İçeri giren Çetin'in ardında babamı gördüğüm de ise taşlar tamamen yerine oturdu. Biri Devran'ın ipini çekmek için her yola başvuracak, diğerinde bunu zevkle izlemek için bunca yolu gelecek kadar gözlerini hırs bürümüştü.


"Hoş geldiniz" dedim düz sesle.

    

Çetin yüzünde en itici gülüşlerinden biriyle geçip karşımdaki deri sandalyeye oturdu. Babam yapmacık tavrıyla gelip bana sarıldığın da içimde ona karşı yaprak kımıldamıyordu. Ne sevgi, ne de nefret boş boştum sanki.

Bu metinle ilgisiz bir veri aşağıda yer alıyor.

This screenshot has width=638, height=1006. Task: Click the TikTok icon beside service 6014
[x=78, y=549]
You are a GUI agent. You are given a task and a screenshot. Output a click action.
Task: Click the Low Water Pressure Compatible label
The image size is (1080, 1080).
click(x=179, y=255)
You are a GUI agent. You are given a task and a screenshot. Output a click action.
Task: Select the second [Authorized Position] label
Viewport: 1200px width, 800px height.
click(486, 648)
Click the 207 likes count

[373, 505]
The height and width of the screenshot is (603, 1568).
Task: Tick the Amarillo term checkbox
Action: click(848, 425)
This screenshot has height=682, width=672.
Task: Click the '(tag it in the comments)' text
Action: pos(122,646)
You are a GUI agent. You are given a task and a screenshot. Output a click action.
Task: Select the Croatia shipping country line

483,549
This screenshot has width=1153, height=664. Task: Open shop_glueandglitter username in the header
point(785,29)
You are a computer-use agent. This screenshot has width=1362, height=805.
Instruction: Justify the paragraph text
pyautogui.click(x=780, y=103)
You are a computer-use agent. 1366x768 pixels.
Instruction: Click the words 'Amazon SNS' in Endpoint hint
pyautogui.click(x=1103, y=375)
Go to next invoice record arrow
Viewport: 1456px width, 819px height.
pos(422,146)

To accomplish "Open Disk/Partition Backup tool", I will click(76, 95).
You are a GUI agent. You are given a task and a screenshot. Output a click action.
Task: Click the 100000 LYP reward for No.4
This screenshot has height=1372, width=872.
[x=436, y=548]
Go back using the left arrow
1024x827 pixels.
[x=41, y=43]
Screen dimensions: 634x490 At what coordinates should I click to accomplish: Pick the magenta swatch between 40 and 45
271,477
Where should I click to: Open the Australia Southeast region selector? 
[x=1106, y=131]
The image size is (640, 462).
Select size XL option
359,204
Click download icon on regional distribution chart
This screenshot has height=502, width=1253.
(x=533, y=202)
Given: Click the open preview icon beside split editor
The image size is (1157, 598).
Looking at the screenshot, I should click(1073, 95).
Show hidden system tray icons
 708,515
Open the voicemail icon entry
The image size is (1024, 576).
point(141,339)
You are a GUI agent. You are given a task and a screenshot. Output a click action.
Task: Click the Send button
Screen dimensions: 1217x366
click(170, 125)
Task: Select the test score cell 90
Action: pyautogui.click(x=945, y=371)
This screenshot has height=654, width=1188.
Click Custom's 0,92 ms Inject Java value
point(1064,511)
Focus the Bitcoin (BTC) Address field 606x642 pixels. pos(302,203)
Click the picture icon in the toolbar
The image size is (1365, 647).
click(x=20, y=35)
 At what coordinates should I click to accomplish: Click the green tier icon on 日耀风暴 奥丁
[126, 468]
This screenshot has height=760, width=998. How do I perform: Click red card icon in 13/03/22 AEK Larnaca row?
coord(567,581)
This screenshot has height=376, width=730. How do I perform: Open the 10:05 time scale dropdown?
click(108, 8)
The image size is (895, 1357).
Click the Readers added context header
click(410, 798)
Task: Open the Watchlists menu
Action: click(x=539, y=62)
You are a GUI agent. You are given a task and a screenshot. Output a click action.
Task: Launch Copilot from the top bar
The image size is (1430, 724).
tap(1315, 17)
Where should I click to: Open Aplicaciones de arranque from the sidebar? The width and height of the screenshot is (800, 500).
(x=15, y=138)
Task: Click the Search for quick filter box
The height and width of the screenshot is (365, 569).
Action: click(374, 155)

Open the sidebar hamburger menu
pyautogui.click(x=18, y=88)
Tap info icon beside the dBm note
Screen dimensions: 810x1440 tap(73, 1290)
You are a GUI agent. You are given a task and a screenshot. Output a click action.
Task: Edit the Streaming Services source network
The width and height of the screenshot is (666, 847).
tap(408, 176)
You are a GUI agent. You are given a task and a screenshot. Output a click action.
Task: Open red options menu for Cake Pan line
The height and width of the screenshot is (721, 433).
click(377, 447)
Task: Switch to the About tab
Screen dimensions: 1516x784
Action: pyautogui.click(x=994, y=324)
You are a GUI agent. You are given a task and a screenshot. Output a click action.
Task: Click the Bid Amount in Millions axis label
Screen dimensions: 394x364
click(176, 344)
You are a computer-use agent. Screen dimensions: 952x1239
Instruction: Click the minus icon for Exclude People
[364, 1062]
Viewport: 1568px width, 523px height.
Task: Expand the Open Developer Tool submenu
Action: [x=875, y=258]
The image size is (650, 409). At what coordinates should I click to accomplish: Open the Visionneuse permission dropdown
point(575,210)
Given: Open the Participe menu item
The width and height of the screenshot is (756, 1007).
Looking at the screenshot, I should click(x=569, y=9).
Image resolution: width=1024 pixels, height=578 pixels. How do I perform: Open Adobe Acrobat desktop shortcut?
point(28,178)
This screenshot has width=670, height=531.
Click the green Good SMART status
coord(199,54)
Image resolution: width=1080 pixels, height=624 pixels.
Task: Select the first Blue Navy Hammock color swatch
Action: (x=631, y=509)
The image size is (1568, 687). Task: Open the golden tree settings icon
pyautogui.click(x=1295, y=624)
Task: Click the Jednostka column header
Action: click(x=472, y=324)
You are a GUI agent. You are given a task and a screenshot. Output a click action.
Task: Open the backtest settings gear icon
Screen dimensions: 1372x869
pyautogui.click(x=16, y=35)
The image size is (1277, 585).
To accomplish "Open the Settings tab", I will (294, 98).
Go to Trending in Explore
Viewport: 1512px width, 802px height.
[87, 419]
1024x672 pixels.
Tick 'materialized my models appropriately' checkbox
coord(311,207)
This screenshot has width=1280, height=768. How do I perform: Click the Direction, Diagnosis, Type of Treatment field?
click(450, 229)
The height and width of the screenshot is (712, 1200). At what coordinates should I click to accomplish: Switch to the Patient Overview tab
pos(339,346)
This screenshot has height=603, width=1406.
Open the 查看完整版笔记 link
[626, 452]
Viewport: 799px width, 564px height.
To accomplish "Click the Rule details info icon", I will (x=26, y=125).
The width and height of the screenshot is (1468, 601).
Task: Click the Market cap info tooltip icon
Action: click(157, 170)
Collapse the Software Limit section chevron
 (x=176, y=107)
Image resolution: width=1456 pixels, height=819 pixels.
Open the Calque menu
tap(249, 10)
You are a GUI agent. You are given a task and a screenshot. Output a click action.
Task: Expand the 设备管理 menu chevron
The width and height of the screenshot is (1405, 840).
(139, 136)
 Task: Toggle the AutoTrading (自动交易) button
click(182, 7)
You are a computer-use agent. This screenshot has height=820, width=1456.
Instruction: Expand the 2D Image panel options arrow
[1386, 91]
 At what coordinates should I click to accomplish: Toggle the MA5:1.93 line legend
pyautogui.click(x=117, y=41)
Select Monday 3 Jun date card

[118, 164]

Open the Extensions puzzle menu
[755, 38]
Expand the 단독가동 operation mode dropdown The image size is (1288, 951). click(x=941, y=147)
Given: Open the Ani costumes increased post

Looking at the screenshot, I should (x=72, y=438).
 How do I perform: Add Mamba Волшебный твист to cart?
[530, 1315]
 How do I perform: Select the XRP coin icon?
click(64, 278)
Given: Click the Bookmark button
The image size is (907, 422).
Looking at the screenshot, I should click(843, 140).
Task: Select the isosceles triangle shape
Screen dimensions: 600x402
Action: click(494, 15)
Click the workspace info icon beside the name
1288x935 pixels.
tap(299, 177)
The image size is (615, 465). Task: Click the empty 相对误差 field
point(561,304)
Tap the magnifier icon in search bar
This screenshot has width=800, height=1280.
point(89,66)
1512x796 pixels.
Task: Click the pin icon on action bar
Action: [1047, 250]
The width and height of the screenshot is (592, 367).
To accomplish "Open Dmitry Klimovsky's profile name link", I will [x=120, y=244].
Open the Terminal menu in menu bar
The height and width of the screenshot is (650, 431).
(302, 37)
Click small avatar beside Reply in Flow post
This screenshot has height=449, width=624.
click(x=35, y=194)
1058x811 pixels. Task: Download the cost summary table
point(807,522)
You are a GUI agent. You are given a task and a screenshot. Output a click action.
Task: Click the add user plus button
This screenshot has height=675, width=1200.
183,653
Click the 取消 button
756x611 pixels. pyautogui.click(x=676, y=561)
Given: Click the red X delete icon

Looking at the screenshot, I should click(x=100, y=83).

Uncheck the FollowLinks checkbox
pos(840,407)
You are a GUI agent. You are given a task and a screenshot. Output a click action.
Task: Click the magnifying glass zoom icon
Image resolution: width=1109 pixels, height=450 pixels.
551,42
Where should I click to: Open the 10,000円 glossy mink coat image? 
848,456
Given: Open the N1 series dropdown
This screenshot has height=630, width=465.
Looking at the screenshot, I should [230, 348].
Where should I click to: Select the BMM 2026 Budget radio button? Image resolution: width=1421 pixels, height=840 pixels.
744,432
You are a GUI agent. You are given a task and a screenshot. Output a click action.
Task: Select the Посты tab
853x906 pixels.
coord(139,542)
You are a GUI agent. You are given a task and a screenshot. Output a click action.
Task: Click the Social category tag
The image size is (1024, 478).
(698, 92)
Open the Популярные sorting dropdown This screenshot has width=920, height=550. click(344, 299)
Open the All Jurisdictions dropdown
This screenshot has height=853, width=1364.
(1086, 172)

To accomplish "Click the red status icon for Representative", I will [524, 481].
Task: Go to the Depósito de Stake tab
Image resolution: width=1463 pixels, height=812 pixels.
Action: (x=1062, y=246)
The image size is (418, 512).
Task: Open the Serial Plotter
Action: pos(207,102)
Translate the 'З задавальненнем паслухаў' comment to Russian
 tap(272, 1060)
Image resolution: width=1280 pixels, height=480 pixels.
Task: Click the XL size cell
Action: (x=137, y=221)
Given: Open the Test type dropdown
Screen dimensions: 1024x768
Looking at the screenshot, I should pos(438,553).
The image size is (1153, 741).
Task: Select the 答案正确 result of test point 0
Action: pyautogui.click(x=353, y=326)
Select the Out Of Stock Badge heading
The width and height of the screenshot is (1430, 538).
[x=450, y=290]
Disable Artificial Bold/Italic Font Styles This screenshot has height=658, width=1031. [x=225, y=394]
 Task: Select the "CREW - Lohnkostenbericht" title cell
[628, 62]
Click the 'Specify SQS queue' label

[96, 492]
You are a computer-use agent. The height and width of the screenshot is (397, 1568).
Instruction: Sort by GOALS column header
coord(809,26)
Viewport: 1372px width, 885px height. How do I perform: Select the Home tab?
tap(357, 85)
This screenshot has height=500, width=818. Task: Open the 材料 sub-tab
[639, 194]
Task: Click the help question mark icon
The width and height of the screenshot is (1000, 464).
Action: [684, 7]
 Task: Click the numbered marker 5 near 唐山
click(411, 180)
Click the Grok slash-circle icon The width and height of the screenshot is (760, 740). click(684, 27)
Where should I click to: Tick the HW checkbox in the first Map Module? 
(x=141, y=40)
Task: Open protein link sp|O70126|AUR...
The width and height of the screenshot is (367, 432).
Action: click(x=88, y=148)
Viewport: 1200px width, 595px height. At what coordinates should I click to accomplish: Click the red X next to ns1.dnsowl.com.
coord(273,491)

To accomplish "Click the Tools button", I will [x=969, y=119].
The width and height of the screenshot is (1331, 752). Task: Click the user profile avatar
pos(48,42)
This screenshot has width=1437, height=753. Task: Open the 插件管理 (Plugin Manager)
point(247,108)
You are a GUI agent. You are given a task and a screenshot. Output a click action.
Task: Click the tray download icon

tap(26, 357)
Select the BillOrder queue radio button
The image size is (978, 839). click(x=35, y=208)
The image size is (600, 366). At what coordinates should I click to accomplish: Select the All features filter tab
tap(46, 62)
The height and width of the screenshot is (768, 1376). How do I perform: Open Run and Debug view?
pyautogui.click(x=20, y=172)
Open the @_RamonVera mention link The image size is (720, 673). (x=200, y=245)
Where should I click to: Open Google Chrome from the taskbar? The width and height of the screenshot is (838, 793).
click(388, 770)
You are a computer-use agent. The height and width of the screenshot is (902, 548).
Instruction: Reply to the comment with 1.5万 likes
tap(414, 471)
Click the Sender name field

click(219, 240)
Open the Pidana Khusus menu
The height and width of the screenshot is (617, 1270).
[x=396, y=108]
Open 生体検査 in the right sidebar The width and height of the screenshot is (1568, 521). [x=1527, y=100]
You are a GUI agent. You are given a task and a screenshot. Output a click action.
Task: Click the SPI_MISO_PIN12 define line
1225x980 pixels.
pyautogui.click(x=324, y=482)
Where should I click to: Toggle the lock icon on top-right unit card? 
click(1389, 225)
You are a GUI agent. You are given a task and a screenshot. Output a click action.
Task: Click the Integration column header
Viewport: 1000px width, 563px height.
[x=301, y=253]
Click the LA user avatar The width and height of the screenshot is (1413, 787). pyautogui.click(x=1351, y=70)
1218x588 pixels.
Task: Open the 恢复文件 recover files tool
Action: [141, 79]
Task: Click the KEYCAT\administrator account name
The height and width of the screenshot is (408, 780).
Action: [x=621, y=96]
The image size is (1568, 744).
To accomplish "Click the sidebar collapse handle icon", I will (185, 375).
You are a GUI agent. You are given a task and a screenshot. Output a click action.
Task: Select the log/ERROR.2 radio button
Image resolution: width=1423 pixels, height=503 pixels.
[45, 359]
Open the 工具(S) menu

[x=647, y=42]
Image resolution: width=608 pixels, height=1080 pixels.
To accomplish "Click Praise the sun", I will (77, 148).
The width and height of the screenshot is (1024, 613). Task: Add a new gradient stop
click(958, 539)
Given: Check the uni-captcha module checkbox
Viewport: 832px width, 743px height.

" Savcı hanım sizi makamınız da ziyaret edememiştim. Gerçi hâlâ burada olduğuna inanamıyorum ya belki de onun için bunca zaman ayaklarım geri geri gitti. Neyse şu dava bitsin, hepinizi yine çatım altında toplayacağım. Biz bir aileyiz ve hep öyle kalacağız. Değil mi Çetin? " diyerek yine beni yok sayıp sorduğu soruya Çetin'in cevap vermesini bekledi.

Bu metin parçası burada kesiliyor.